Multidimensional Task Learning: A Unified Tensor Framework for Computer Vision Tasks
This work provides a foundational mathematical framework for understanding and designing computer vision tasks, potentially benefiting researchers and practitioners by offering a more expressive and unified approach.
This paper proposes Multidimensional Task Learning (MTL), a unified tensor-based framework using Generalized Einstein MLPs (GE-MLPs) that directly process tensors via the Einstein product. It demonstrates that common computer vision tasks like classification, segmentation, and detection are specific dimensional configurations within MTL, and this framework can express a strictly larger set of tasks than traditional matrix-based methods.

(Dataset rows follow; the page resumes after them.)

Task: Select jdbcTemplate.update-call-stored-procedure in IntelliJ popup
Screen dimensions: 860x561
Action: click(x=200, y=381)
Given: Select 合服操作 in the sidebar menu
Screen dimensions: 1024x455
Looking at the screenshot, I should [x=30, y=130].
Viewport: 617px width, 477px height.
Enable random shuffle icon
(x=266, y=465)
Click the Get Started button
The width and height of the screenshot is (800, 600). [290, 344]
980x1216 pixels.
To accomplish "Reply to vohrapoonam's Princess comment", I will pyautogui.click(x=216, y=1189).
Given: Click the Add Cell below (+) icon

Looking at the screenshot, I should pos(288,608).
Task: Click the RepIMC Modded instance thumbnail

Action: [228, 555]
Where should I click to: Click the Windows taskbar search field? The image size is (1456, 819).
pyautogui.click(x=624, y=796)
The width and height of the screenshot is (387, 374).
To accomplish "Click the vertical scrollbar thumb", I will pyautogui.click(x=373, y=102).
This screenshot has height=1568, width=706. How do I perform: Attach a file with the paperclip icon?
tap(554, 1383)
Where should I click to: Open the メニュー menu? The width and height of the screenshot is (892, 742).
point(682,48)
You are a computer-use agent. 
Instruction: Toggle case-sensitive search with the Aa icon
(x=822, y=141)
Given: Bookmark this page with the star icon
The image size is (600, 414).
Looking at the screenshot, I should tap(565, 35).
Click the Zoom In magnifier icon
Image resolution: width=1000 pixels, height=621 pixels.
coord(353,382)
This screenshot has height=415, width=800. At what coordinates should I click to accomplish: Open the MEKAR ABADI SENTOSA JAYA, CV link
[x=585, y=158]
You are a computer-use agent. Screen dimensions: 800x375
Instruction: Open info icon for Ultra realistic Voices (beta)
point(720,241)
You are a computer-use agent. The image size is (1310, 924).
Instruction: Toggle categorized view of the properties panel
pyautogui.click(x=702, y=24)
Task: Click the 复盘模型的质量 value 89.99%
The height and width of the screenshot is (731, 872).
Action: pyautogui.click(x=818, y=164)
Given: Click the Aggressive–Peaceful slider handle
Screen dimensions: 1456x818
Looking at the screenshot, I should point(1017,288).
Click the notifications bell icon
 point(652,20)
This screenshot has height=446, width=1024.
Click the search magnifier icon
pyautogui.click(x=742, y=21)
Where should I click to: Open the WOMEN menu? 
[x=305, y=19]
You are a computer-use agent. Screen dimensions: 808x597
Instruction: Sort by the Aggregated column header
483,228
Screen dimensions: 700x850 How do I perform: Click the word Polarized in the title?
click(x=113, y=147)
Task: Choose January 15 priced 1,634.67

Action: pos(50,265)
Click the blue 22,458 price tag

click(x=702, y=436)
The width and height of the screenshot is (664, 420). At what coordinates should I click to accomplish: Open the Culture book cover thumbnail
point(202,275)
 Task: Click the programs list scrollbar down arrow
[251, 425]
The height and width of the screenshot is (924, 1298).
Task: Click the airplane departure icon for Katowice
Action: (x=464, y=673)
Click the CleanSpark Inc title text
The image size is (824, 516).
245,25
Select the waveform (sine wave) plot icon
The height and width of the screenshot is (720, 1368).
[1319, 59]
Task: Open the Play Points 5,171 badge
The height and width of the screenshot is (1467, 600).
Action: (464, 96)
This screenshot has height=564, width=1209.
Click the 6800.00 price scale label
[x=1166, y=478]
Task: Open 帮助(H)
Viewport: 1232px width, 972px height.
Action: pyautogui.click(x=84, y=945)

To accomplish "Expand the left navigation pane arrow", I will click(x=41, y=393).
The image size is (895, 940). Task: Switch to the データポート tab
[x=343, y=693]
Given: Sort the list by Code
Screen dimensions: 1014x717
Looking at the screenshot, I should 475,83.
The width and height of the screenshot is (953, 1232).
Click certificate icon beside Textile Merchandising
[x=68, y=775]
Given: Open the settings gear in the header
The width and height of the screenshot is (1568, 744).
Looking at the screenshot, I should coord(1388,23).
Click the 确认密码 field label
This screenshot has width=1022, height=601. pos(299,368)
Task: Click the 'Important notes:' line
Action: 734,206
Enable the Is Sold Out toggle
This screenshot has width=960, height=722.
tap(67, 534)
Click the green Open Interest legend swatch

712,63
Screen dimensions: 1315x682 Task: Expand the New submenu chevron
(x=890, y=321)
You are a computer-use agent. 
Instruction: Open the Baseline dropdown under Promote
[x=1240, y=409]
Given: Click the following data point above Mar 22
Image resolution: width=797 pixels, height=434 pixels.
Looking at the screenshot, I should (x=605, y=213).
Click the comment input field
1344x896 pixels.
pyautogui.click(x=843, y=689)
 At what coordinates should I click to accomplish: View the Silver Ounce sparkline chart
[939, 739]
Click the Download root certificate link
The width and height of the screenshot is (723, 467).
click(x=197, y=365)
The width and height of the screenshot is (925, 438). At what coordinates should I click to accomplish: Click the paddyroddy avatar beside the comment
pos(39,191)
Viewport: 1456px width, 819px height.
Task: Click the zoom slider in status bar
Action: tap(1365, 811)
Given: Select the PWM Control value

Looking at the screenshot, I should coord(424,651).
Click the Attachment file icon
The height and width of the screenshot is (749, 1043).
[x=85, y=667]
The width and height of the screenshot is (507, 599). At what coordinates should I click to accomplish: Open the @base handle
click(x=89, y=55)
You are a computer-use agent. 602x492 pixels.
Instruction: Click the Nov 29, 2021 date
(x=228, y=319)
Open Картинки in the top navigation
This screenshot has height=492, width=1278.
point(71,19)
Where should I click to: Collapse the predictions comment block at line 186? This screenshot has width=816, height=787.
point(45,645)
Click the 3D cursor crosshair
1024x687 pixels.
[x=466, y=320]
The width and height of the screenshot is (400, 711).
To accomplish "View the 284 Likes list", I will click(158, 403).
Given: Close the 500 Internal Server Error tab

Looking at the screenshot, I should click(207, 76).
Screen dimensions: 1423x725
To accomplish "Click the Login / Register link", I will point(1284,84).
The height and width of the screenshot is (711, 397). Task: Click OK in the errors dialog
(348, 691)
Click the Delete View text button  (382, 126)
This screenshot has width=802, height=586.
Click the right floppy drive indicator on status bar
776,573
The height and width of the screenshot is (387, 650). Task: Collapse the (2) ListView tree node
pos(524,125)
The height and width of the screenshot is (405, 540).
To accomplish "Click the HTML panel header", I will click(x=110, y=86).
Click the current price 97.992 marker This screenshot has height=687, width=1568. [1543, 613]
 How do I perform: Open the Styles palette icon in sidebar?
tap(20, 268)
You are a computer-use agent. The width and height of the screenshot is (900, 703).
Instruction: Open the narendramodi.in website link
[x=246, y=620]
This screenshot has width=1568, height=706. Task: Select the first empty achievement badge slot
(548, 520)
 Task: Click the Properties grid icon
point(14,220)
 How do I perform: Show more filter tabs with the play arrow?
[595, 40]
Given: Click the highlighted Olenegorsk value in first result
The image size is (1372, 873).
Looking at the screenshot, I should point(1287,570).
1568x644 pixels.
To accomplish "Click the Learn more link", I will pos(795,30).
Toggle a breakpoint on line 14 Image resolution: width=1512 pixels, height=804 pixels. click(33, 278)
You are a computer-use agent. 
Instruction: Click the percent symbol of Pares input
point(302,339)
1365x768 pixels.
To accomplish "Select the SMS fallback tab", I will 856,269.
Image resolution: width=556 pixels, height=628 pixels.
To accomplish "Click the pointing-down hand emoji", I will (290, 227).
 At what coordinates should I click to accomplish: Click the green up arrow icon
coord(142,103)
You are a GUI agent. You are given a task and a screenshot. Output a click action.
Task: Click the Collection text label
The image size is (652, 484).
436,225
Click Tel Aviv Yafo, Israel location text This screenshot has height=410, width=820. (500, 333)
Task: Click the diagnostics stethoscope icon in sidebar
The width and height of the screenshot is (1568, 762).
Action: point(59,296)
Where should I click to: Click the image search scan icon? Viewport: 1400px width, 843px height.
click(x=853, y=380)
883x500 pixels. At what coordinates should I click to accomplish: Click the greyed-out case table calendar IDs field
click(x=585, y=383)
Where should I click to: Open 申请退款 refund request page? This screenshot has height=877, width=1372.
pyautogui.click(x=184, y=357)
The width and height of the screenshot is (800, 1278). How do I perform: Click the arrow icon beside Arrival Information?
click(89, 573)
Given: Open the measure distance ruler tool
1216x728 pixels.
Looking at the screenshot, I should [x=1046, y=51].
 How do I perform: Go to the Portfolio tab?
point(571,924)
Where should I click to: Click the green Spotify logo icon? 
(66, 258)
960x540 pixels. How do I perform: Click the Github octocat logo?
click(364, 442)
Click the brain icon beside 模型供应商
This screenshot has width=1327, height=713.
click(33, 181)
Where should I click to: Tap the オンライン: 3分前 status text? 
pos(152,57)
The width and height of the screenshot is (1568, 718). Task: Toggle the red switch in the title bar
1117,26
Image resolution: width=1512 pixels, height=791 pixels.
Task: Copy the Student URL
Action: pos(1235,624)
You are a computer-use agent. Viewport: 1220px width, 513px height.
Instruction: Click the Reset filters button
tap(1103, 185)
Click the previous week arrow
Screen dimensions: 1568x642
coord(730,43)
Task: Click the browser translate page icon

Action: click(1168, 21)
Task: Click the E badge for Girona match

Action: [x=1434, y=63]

This paper introduces Multidimensional Task Learning (MTL), a unified mathematical framework based on Generalized Einstein MLPs (GE-MLPs) that operate directly on tensors via the Einstein product. We argue that current computer vision task formulations are inherently constrained by matrix-based thinking: standard architectures rely on matrix-valued weights and vectorvalued biases, requiring structural flattening that restricts the space of naturally expressible tasks. GE-MLPs lift this constraint by operating with tensor-valued parameters, enabling explicit control over which dimensions are preserved or contracted without information loss. Through rigorous mathematical derivations, we demonstrate that classification, segmentation, and detection are special cases of MTL, differing only in their dimensional configuration within a formally defined task space. We further prove that this task space is strictly larger than what matrix-based formulations can natively express, enabling principled task configurations such as spatiotemporal or cross modal predictions that require destructive flattening under conventional approaches. This work provides a mathematical foundation for understanding, comparing, and designing computer vision tasks through the lens of tensor algebra.